Keywords: autism, death instinct, the failure of the work of the negative


RESUMEN

Los autores describen un caso de autismo a través de la metáfora del mito de Sísifo, haciendo una interfaz con el fracaso del trabajo de lo negativo, concepto propuesto por André Green.

Palabras clave: autismo, pulsión de muerte, fracaso del trabajo de lo negativo


 

 

No meio do caminho

No meio do caminho tinha uma pedra
tinha uma pedra no meio do caminho
tinha uma pedra
no meio do caminho tinha uma pedra

Nunca me esquecerei desse acontecimento
Na vida de minhas retinas tão fatigadas.
Nunca me esquecerei que no meio do caminho
tinha uma pedra
tinha uma pedra no meio do caminho
no meio do caminho tinha uma pedra.

Carlos Drummond de Andrade (2010)

Apresentação

Este trabalho é resultado das reflexões do nosso grupo da SBPSP de São José dos Campos. A possibilidade de nos reunirmos para trocar experiências e redigir nossas inquietações acerca de uma criança autista gerou um material rico que desejamos compartilhar com os colegas que se interessam pelo assunto ou cuidam desses pacientes.

Propor uma interface entre o mito de Sísifo, a pulsão de morte tal como a descrita por Freud e a concepção provocante e desafiadora sobre o trabalho do negativo de André Green, colocou em evidência uma oportuna e interessante questão: podemos entender a falha na instauração/operação do trabalho do negativo como uma possível metapsicologia para o autismo de Pedro, o paciente em questão?

Ou será que Pedro, como uma pedra sem Drummond, é um Sísifo, tal qual o da mitologia grega, condenado a um destino sem metaforização, sem uma narrativa que lhe nomeie a alma?

 

A história de Pedro

A hostilidade primitiva do mundo, através dos milênios, remonta até nós. Por um segundo, não entendemos mais, porque durante séculos só entendemos nele as figuras e desenhos que lhe fornecíamos previamente, porque agora já nos faltam forças para usar esse artifício. O mundo nos escapa porque volta a ser ele mesmo. Aqueles cenários disfarçados pelo hábito voltam a ser o que são. Afastam-se de nós. Assim como há dias em que, sob um rosto familiar, de repente vemos como uma coisa estranha àquela mulher que amamos durante meses ou anos, talvez cheguemos mesmo a desejar aquilo que subitamente nos deixa tão só. (Camus, 2005, pp. 28-29)
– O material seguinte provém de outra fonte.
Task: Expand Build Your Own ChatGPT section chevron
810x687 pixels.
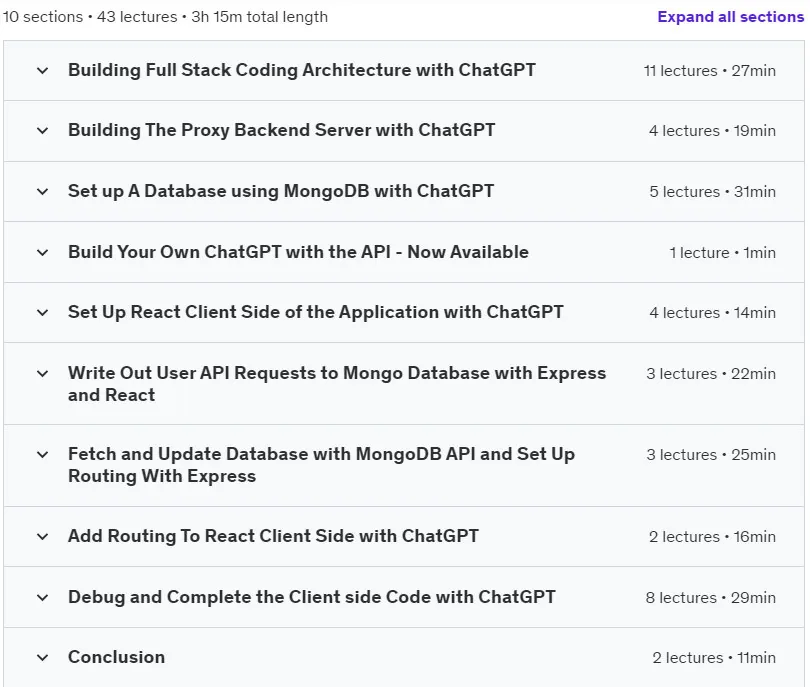Action: [43, 253]
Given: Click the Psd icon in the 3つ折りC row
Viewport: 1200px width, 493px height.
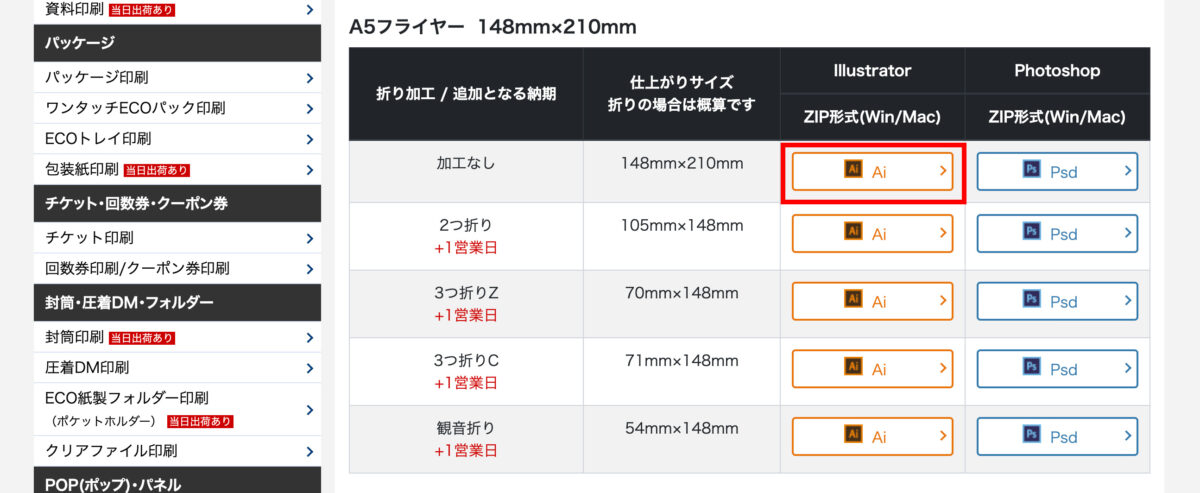Looking at the screenshot, I should tap(1031, 367).
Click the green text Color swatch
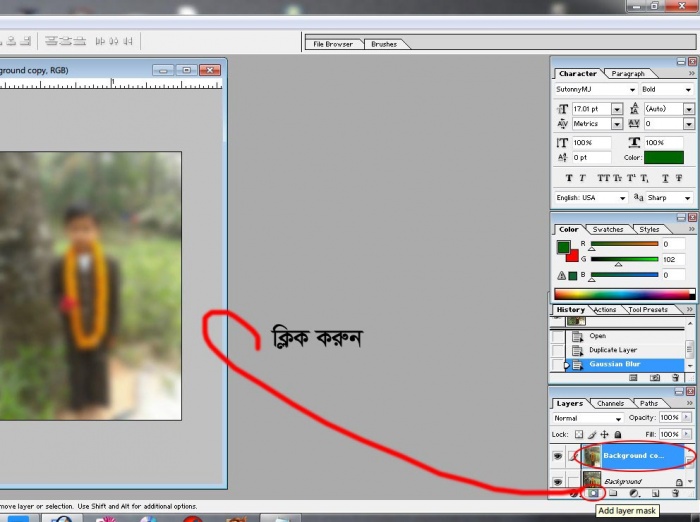 tap(663, 157)
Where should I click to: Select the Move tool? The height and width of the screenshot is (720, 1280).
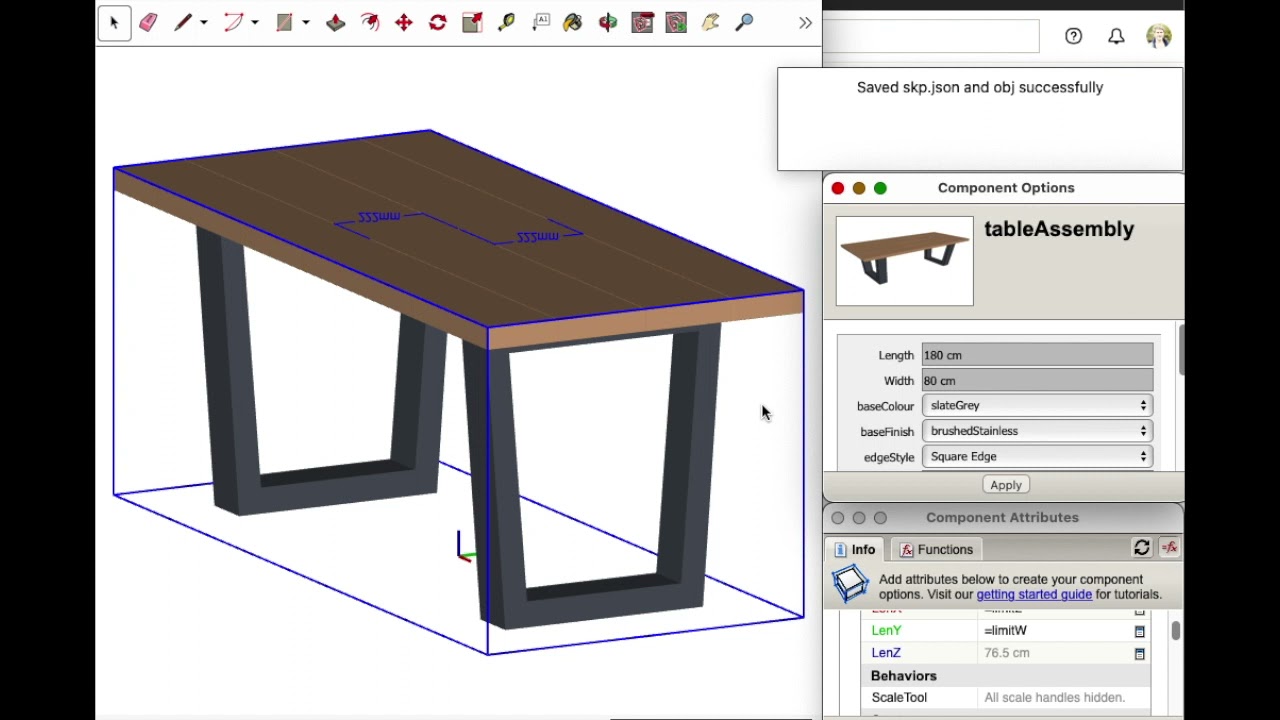point(404,22)
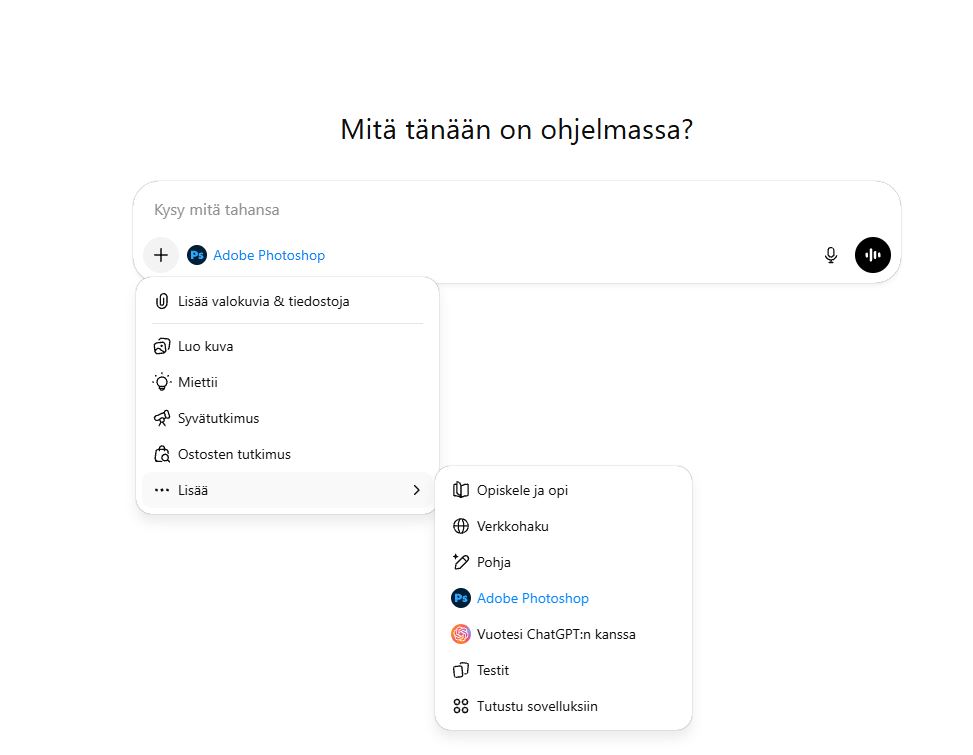Click the three dots beside Lisää

tap(162, 490)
Pedro iniciou a análise aos cinco anos, encaminhado pela terapeuta ocupacional que o recebeu com a hipótese diagnóstica de autismo de Kanner1. Atualmente, além da análise, ele permanece com a terapeuta ocupacional e a fonoaudióloga, porém, toda a medicação até então utilizada pôde ser retirada.

Os pais enfrentaram dificuldades para gerar filhos; após um aborto espontâneo da mãe, submeteram-se a um processo de fertilização, sendo Pedro fruto de uma gravidez gemelar com uma menina. Segundo os pais, a irmã gêmea "nasceu primeiro e amassou-o no fundo do útero" na hora do parto. Seu desenvolvimento "correu bem até os onze meses de idade", época em que a mãe, retornando ao trabalho, precisou viajar, ausentando-se por quatro dias. No reencontro com ela, Pedro foi tomado por uma crise de choro que evoluiu rápida e gravemente tanto para a perda de habilidades já adquiridas, como para o comprometimento e impossibilidade de novas aquisições.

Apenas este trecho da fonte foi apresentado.